Top of RECORDS

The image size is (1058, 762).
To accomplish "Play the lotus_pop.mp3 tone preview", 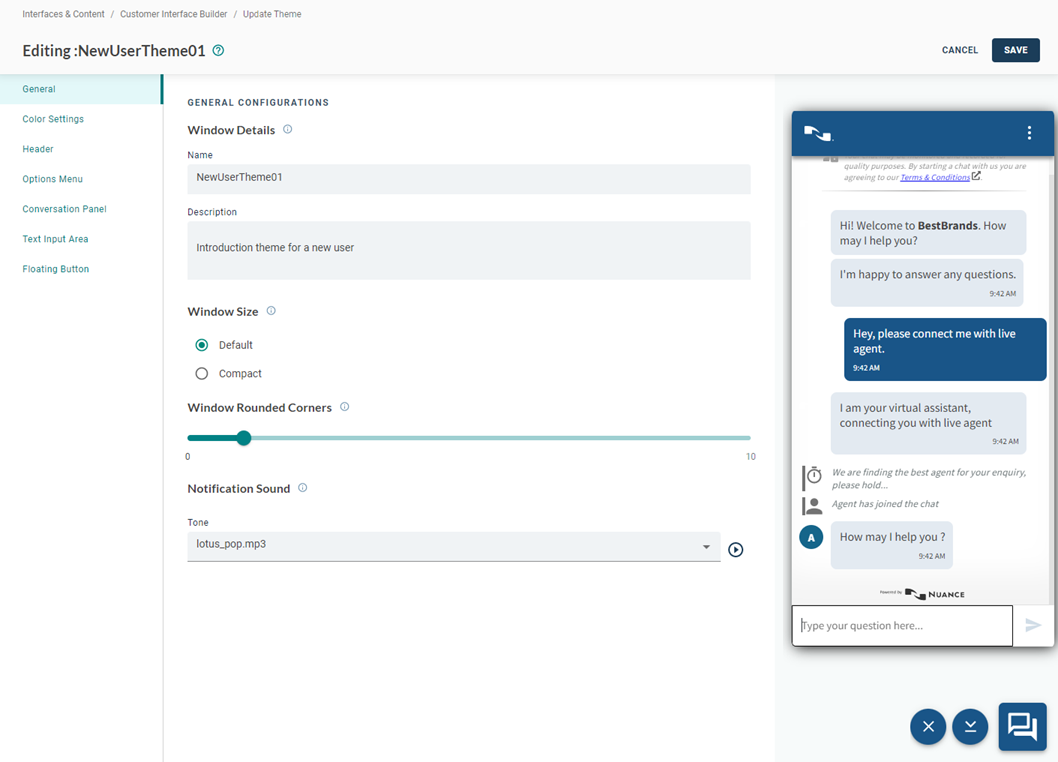I will click(736, 550).
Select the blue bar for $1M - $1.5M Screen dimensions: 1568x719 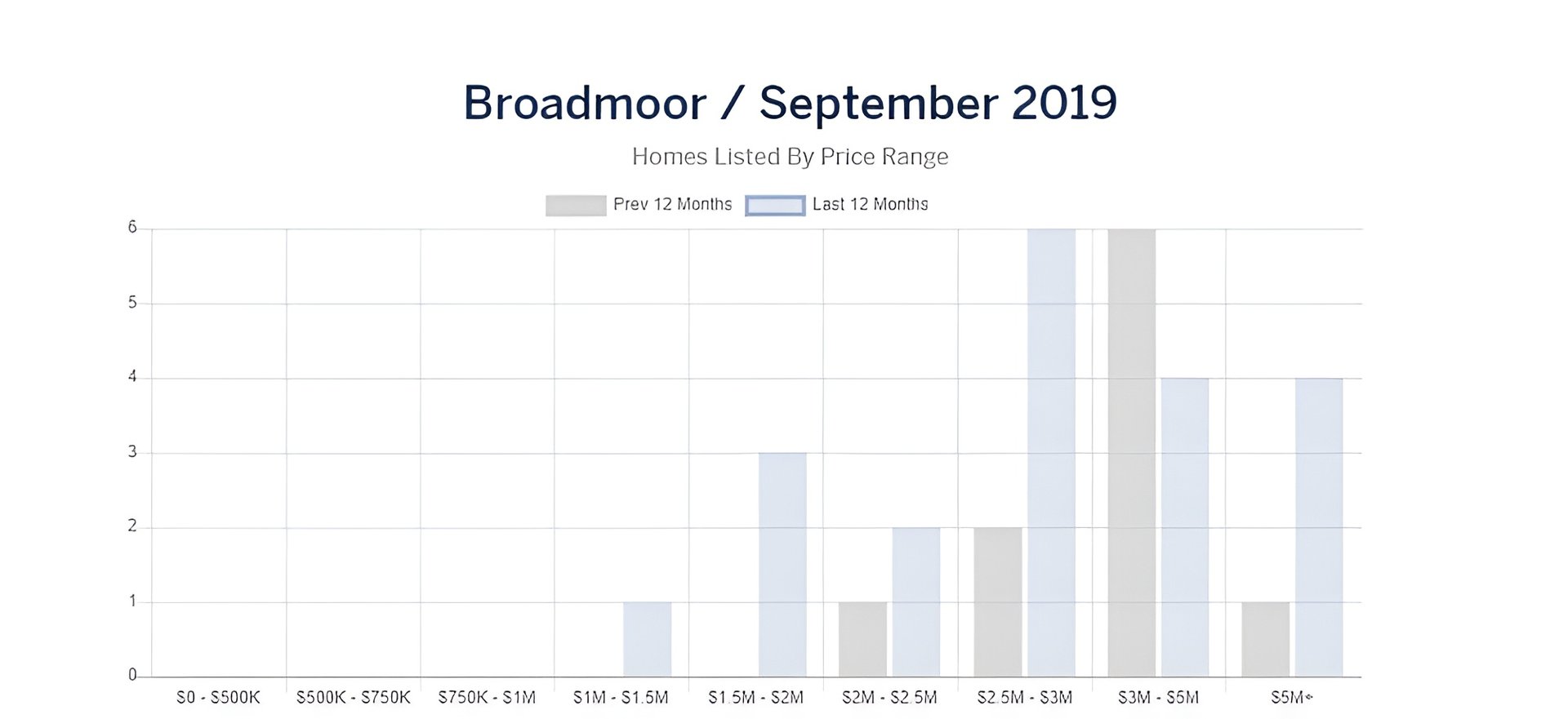647,639
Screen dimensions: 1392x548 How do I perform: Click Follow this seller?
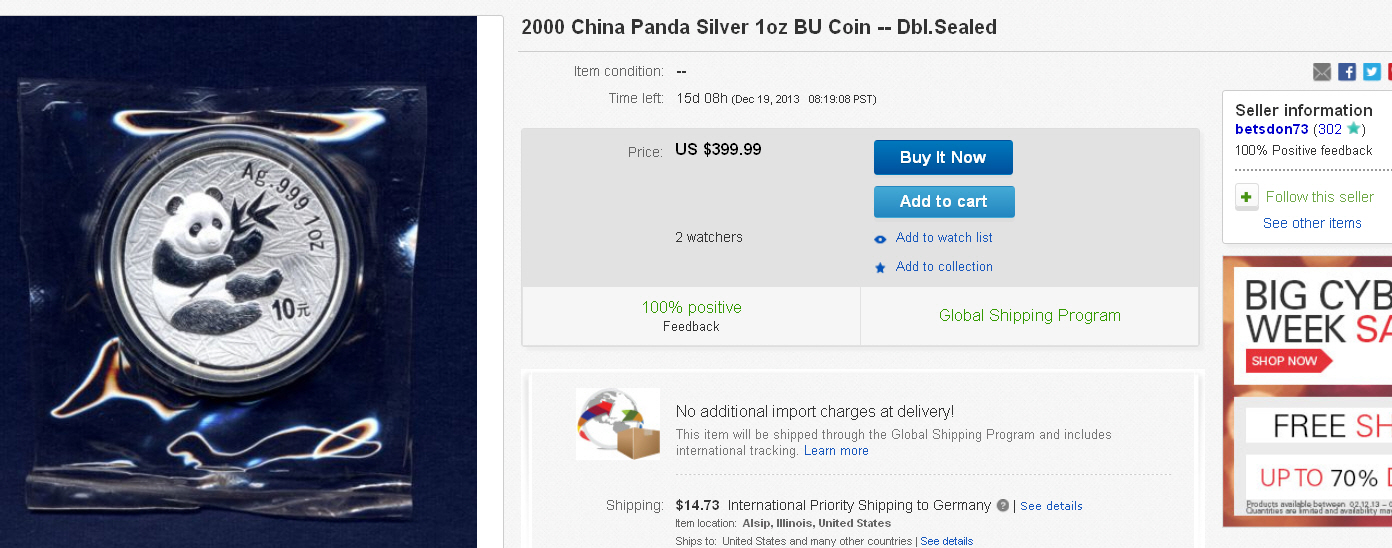(x=1320, y=197)
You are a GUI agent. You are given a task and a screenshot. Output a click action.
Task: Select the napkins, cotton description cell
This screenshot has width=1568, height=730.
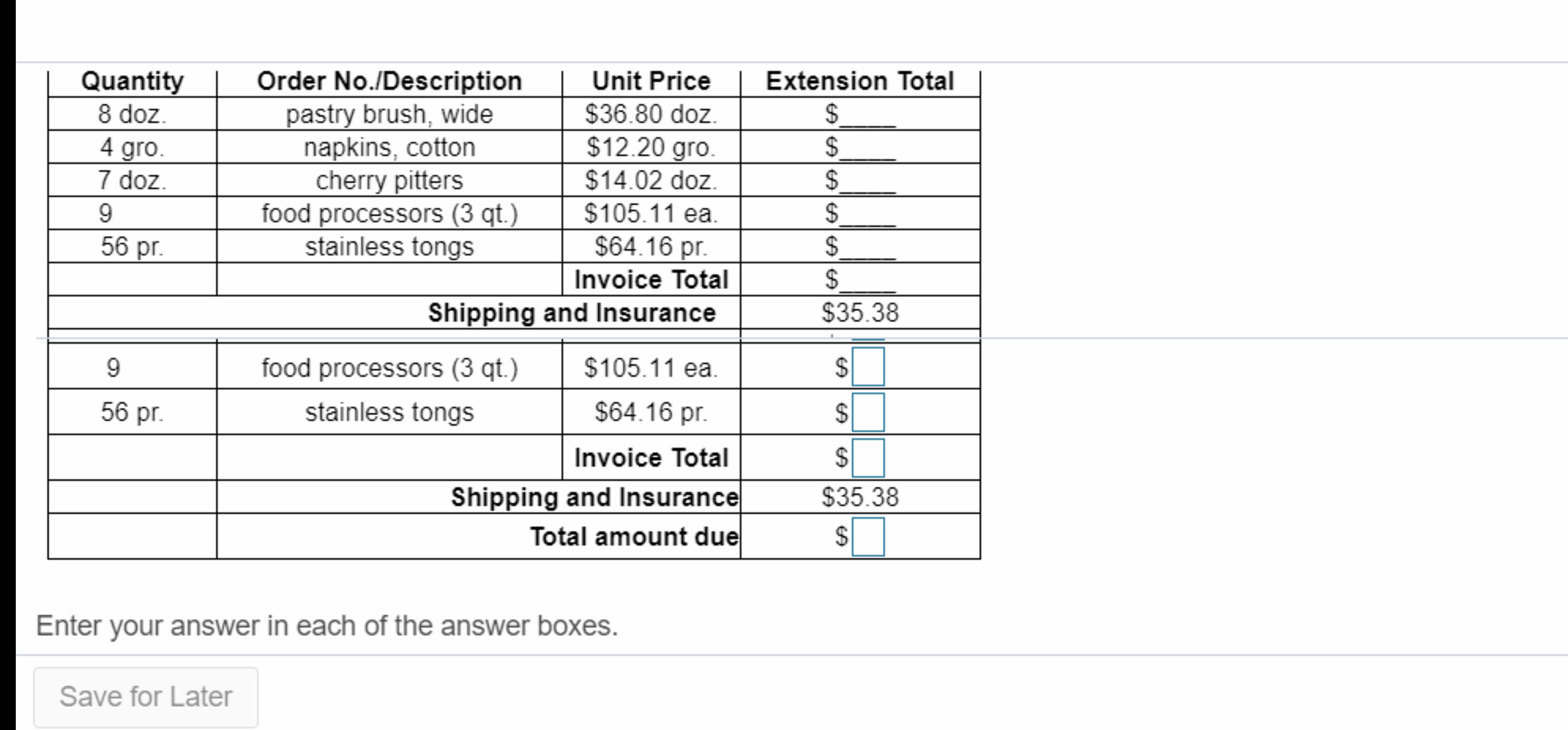[390, 147]
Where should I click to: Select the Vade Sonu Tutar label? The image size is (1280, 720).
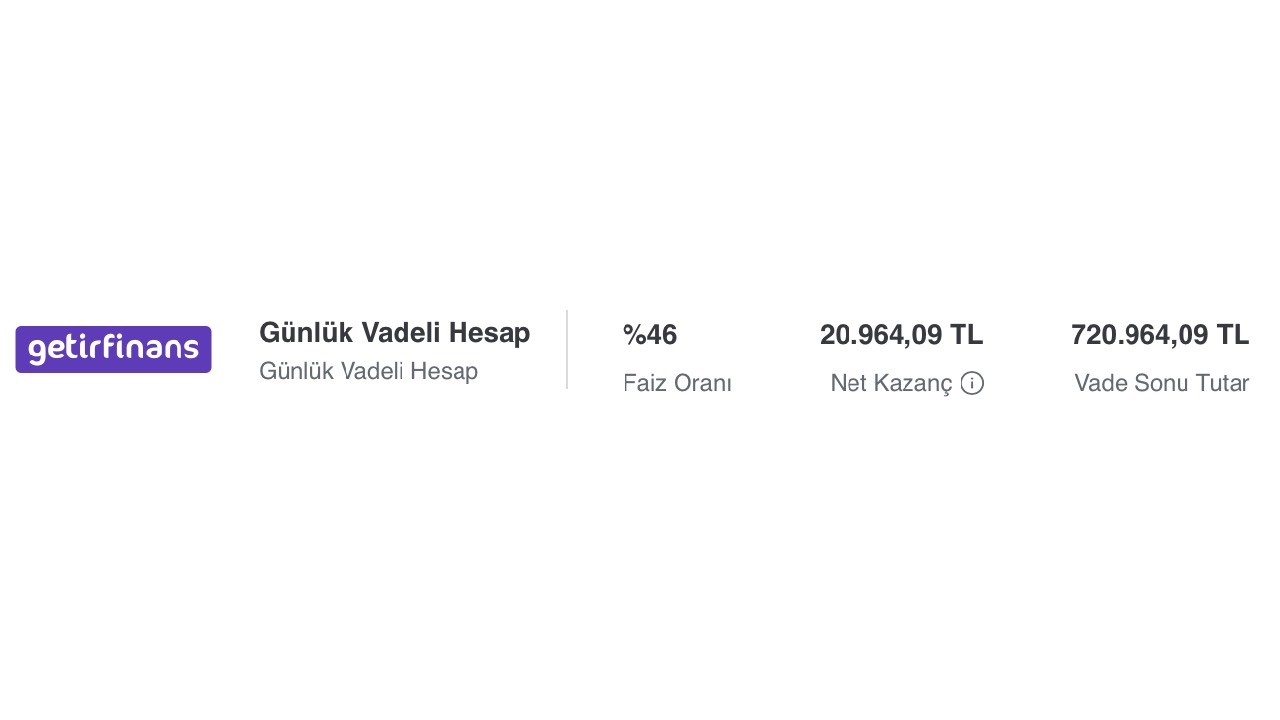(1161, 383)
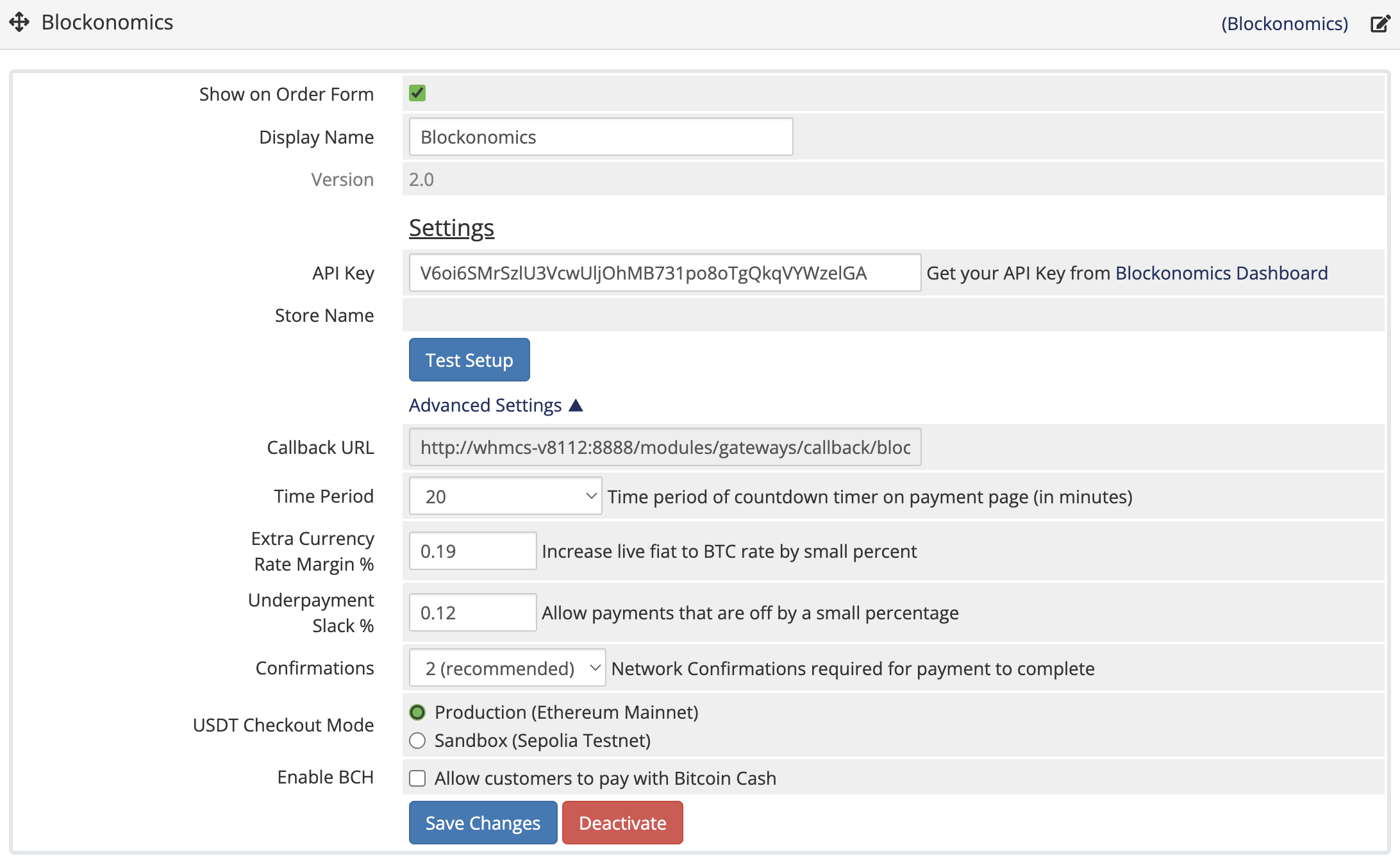
Task: Select Sandbox (Sepolia Testnet) radio option
Action: (417, 741)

Bottom of RECORDS

All lines above between the line that contains "You are a GUI" and the last line of the entries, both included, must be transcribed exactly. No pictures are to appear.

▶ TASK ANSWER
You are a GUI agent. You are given a task and a screenshot. Output a click action.
Task: Select the napkins, cotton description cell
This screenshot has width=1568, height=730.
[390, 147]
Where should I click to: Select the Vade Sonu Tutar label? The image size is (1280, 720).
(1161, 383)
Task: Select Sandbox (Sepolia Testnet) radio option
Action: (417, 741)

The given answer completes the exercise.